━━ Task material ━━
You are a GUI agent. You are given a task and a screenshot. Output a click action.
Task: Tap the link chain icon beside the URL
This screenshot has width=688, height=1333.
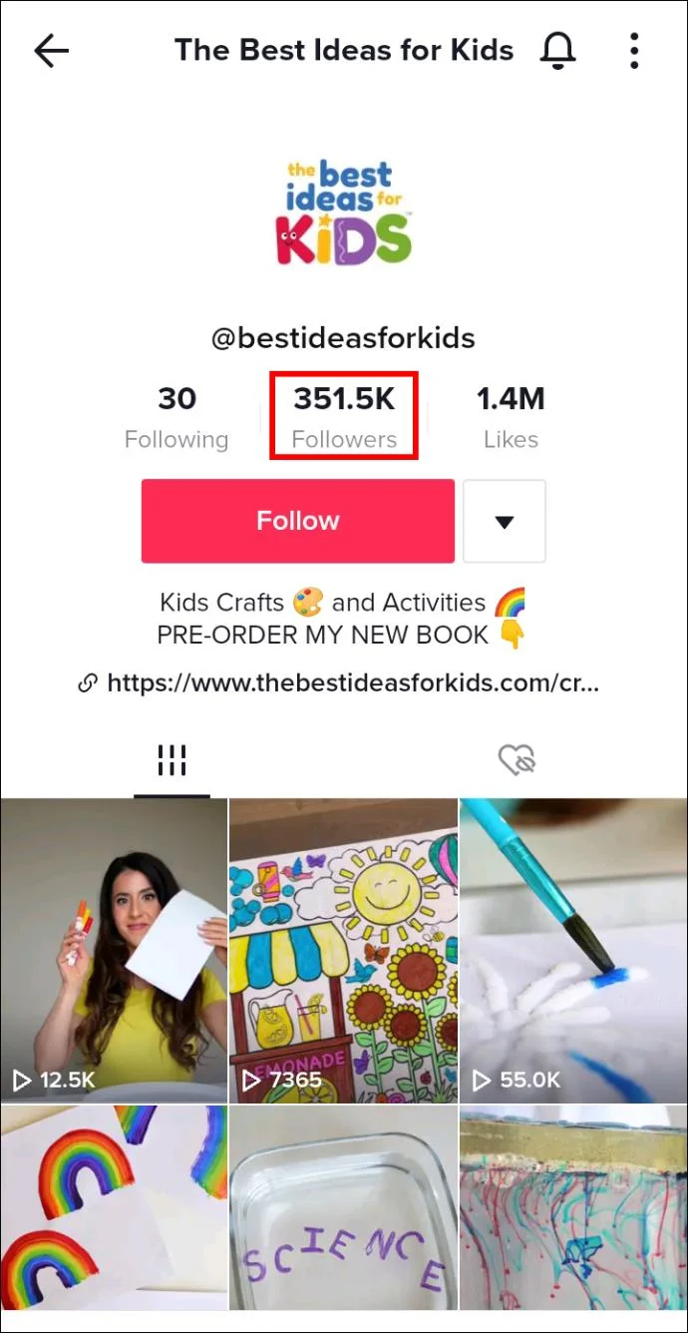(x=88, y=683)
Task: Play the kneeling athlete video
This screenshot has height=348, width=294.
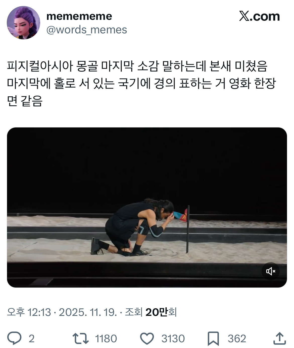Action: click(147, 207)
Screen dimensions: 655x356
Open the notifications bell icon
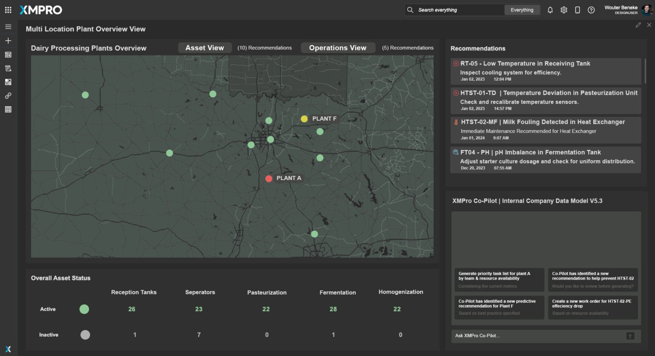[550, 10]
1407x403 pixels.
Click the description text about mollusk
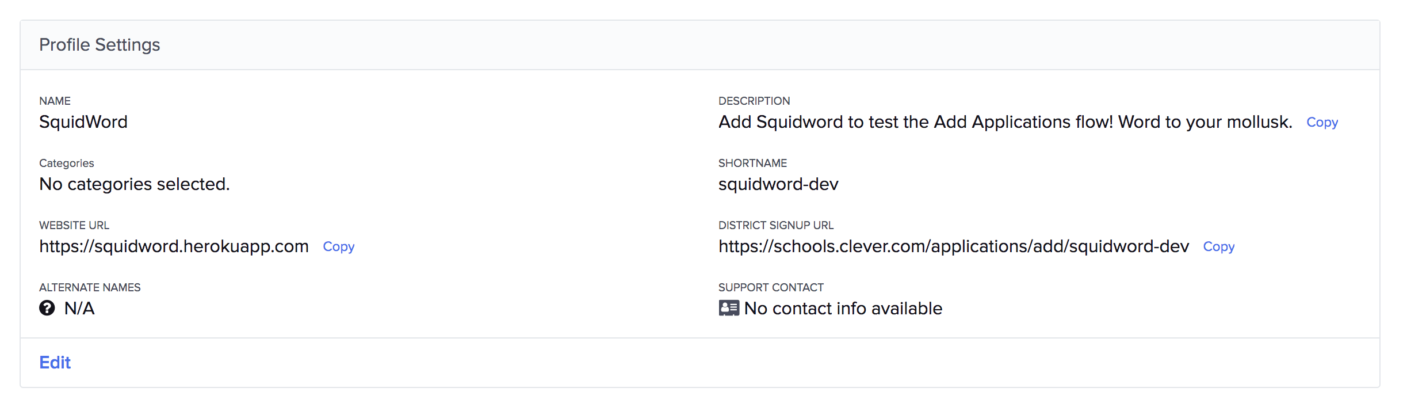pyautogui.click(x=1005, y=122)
━━━
━━ Task material ━━
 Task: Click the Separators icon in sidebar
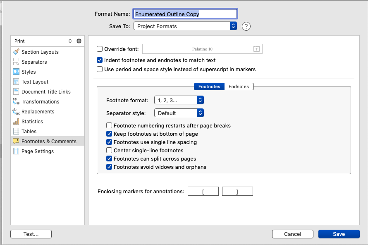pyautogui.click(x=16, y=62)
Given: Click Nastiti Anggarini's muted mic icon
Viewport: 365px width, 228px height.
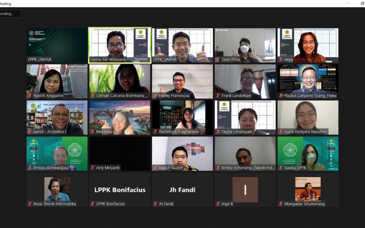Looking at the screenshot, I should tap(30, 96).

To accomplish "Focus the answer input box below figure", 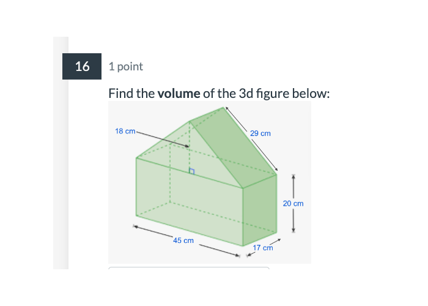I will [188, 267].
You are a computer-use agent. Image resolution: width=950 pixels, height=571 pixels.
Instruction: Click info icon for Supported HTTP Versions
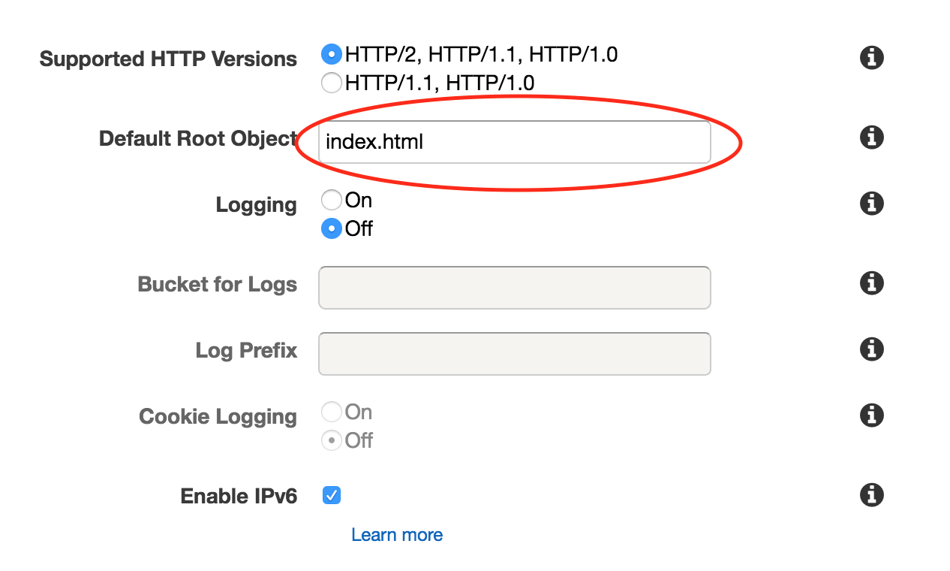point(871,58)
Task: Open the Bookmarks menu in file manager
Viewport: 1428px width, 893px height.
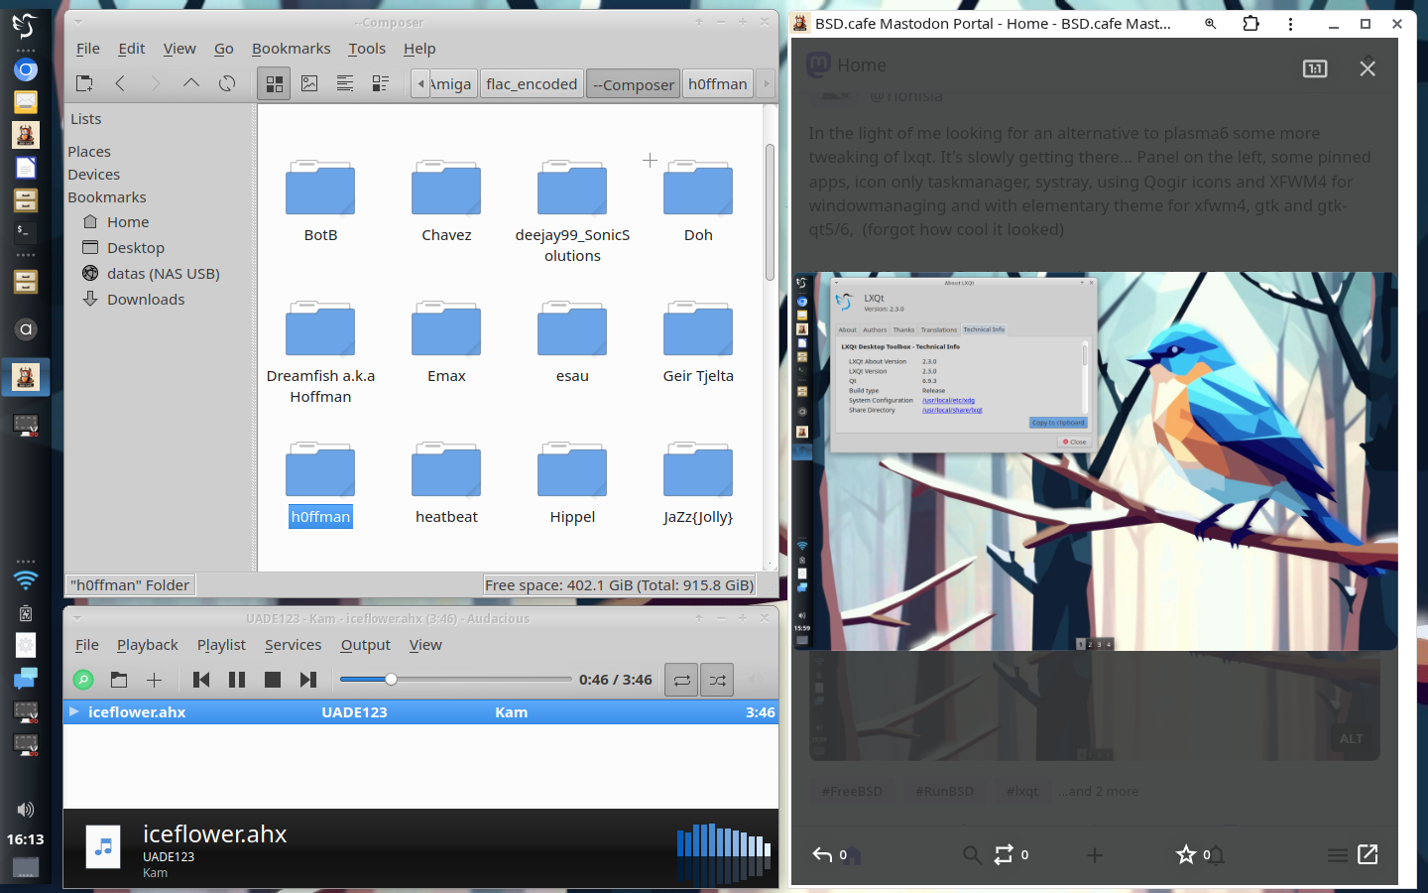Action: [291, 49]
━━━
━━ Task material ━━
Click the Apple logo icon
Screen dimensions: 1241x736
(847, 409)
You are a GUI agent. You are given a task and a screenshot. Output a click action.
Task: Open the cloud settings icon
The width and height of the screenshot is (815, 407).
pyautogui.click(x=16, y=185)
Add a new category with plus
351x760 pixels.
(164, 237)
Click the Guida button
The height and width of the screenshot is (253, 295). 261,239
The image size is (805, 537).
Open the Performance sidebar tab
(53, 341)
━━━
• _Work instructions_
What are the lines above from the one with "This screenshot has width=688, height=1333." to the one with "1407x403 pixels.", both included? Reproduce them exactly, without pictures.

• _Response to the task_
This screenshot has width=688, height=1333.
(x=88, y=683)
Task: Play the kneeling athlete video
This screenshot has height=348, width=294.
Action: click(147, 207)
Screen dimensions: 655x356
Open the notifications bell icon
[550, 10]
1407x403 pixels.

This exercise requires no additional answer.